Machine Learning/Artificial Intelligence (AI)
C4I explores how artificial intelligence and machine learning can advance integrity, transparency, and anti-corruption compliance. As AI technologies rapidly evolve from machine learning through generative AI to agentic AI, C4I works to ensure these tools strengthen, not undermine, integrity frameworks.
Our 2021 report Using Machine Learning for Anti-Corruption Risk and Compliance outlined the implementation lifecycle for AI solutions in corporate compliance, from framing the business case through deployment and performance assessment. This report continues to be recognized globally as a significant resource.
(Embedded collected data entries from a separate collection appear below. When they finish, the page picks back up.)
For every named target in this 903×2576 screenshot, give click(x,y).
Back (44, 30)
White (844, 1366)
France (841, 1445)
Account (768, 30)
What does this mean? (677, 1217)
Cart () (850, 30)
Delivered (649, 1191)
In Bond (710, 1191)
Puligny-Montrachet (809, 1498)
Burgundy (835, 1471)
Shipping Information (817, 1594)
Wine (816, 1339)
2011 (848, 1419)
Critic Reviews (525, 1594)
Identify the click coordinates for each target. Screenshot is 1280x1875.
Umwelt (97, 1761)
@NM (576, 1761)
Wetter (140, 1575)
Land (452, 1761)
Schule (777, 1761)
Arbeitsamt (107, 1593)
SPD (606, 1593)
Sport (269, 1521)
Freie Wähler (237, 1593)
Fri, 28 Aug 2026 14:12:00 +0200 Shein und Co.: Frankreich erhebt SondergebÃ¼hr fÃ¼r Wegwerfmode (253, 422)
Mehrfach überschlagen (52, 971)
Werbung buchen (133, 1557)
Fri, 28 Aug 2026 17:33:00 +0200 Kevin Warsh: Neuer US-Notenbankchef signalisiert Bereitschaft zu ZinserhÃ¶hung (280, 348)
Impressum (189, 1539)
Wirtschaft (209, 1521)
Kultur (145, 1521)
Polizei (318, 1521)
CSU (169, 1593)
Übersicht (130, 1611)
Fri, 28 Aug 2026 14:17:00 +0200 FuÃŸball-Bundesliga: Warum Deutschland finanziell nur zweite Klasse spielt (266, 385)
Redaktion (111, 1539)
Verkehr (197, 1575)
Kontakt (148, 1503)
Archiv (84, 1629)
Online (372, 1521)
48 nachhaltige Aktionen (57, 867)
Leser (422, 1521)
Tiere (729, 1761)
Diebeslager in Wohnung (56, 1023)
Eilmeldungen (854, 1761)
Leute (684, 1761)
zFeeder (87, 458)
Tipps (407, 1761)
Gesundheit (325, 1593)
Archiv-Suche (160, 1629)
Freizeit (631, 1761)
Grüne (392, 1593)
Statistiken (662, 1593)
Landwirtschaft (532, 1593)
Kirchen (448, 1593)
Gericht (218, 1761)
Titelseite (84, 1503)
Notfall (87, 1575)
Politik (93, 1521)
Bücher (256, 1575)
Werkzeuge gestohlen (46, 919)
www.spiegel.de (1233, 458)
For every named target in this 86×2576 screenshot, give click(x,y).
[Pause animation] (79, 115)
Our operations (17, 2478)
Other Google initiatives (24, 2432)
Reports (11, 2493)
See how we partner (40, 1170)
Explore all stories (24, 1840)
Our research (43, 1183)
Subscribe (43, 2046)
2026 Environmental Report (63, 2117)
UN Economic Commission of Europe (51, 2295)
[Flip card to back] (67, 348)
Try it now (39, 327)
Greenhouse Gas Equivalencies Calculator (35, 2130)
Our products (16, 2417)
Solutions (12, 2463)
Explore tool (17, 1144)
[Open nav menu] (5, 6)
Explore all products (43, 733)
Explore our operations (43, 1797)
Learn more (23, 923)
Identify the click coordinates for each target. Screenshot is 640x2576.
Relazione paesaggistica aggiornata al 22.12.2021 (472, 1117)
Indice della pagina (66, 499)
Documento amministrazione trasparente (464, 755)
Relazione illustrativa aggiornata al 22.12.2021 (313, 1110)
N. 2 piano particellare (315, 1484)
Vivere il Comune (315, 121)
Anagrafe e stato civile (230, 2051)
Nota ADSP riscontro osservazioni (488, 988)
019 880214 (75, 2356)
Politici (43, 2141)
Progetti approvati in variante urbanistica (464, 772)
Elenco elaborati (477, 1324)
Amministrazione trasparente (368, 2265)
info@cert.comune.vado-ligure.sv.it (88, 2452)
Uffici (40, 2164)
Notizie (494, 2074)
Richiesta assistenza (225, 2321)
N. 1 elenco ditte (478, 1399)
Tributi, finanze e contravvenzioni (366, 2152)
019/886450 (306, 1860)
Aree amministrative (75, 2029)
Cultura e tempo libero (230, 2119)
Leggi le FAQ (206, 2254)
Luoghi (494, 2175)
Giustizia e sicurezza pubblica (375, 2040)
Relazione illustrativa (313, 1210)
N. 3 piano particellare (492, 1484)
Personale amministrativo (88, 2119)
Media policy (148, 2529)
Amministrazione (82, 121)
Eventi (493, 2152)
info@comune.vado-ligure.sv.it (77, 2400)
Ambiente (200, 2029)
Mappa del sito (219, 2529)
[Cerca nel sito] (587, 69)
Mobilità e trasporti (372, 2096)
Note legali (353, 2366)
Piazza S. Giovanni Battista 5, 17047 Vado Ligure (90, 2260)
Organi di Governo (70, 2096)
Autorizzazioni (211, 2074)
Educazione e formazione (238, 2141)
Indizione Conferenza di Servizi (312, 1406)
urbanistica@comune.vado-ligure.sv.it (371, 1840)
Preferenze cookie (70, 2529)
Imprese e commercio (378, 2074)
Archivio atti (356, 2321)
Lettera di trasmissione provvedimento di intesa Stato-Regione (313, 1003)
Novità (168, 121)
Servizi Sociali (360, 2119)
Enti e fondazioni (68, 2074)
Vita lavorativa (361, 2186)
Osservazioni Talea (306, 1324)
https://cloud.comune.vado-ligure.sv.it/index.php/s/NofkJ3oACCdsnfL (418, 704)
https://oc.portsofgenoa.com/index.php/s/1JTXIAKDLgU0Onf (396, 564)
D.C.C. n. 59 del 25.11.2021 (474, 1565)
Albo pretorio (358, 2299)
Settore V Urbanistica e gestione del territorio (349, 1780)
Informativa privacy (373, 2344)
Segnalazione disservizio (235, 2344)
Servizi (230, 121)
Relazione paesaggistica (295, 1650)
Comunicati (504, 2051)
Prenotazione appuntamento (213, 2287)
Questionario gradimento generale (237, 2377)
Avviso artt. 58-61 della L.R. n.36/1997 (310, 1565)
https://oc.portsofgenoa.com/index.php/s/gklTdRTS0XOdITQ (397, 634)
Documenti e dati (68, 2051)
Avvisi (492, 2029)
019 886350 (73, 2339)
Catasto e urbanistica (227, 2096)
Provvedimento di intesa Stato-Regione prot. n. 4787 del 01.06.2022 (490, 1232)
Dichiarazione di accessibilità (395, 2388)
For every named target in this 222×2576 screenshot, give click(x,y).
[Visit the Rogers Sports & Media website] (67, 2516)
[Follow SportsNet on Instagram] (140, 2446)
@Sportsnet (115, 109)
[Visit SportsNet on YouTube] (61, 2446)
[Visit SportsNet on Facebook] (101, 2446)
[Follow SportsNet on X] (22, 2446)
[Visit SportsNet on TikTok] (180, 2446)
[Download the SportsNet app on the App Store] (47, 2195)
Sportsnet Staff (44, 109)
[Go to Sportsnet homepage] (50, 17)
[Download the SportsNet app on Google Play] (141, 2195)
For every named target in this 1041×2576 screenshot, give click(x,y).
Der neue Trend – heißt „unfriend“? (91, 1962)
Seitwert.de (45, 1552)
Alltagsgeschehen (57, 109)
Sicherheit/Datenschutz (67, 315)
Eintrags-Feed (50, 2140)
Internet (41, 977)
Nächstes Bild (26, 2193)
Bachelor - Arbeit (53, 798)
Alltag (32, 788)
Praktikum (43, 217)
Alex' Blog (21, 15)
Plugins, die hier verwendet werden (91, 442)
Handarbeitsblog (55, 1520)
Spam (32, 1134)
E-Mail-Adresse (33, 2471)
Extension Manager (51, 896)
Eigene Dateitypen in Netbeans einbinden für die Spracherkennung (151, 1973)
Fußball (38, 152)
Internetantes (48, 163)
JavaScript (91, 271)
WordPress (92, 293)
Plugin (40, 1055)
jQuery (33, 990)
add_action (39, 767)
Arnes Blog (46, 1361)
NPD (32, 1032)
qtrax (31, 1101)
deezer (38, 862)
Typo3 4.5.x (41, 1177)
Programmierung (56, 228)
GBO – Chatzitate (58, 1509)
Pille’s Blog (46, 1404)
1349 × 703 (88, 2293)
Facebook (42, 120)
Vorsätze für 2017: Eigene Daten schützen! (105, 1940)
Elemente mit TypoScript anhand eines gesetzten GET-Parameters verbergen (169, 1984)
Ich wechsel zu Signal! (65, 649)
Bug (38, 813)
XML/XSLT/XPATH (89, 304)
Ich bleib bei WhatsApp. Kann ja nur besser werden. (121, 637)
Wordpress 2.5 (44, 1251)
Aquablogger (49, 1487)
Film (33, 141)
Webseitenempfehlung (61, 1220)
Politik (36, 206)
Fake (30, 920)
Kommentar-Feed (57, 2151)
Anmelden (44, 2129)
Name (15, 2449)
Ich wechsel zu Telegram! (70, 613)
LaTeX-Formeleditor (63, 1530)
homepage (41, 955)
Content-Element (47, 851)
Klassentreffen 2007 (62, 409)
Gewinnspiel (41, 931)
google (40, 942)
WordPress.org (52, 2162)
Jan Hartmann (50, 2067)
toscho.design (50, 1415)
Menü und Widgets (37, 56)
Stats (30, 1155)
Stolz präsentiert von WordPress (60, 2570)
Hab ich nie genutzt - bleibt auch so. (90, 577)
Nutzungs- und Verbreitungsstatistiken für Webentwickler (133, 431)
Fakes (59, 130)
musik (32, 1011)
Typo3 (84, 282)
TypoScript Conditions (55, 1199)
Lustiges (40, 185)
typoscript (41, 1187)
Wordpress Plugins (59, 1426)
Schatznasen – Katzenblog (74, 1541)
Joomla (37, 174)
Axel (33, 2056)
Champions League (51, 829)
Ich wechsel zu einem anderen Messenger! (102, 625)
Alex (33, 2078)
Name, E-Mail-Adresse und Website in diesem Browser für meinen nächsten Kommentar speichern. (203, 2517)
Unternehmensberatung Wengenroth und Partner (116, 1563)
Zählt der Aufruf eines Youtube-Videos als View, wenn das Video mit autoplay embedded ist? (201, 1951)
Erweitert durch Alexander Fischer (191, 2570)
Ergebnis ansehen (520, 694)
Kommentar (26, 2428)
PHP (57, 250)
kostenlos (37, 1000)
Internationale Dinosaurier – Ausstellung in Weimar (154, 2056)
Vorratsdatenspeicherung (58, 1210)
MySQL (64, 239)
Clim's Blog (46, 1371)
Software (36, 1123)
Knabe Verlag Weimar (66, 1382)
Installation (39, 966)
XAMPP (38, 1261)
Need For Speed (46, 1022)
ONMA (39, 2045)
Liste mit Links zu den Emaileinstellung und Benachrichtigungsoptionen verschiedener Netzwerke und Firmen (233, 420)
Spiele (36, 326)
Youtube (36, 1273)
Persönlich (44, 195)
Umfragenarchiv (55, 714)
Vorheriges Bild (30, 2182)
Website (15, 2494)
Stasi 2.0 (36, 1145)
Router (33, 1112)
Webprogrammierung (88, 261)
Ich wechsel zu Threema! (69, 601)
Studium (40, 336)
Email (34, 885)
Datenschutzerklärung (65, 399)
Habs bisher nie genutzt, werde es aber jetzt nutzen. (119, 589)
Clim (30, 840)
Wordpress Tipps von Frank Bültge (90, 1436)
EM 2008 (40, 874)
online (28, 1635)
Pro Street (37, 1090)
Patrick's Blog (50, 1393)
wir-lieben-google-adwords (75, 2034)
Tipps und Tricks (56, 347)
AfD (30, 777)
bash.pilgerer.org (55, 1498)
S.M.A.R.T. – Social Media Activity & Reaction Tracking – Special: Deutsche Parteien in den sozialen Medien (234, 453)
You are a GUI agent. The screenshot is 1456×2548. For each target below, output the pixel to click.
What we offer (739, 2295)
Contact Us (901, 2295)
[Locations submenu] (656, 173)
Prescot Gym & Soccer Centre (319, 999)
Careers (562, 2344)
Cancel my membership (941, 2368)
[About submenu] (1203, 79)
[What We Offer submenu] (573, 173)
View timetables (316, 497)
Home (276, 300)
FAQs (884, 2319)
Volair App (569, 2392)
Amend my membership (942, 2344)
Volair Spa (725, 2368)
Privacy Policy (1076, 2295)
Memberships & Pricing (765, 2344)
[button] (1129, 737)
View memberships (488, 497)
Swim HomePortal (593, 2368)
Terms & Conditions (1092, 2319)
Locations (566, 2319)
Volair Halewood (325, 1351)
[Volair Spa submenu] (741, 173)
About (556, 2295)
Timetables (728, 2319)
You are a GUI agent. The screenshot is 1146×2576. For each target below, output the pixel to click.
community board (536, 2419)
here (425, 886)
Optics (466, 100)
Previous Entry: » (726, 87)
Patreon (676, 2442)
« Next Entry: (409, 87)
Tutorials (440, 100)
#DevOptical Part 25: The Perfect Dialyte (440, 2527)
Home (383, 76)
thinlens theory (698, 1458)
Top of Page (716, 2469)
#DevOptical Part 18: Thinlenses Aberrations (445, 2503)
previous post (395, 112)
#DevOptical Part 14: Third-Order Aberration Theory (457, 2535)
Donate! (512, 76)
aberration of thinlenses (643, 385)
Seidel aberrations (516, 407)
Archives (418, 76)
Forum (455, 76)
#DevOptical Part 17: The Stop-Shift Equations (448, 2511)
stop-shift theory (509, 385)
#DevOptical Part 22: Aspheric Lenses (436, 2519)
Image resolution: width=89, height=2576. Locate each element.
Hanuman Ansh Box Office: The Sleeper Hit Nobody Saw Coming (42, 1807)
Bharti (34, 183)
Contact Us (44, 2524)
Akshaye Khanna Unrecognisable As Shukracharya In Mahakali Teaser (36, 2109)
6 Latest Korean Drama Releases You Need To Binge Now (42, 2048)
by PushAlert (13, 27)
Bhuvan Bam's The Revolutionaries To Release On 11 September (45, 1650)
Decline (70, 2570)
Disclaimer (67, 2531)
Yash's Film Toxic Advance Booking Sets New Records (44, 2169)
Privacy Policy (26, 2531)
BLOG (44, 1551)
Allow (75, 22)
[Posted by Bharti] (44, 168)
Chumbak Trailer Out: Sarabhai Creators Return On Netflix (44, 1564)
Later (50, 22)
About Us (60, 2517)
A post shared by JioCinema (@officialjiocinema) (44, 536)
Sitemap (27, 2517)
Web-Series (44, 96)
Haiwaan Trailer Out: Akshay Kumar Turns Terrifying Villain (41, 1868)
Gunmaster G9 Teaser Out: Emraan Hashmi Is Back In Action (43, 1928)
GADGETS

Building on this work, C4I’s 2026 white paper AI in Corporate Integrity and Compliance: Use Cases, Governance, and the Role of Human Judgment, examines how AI is now being deployed across integrity functions, from sanctions screening and third-party due diligence to agentic systems executing defined anti-corruption workflows. This paper was developed in collaboration with experts from Clifford Chance and provides practical guidance on navigating the evolving global regulatory landscape while emphasizing that AI should enhance human judgment on integrity decisions, not replace it. The paper addresses critical governance questions around accountability, transparency, bias management, and the preservation of human oversight on high-risk matters.
Additionally, through our quarterly Corporate Forums, C4I convenes senior legal, compliance, and risk leaders to examine AI’s impact on integrity functions. Discussions explore practical implementation strategies, governance structures, measuring ROI, addressing data privacy concerns, and navigating cultural change within legal departments.
C4I emphasizes that AI governance is not merely a compliance exercise but a strategic capability. Our work stresses core principles: AI as a tool requiring human oversight for final decisions, especially where rights or enforcement exposure are at stake; complete auditability with traceable decisions and audit trails; and responsible innovation that balances AI’s transformative potential with rigorous risk management.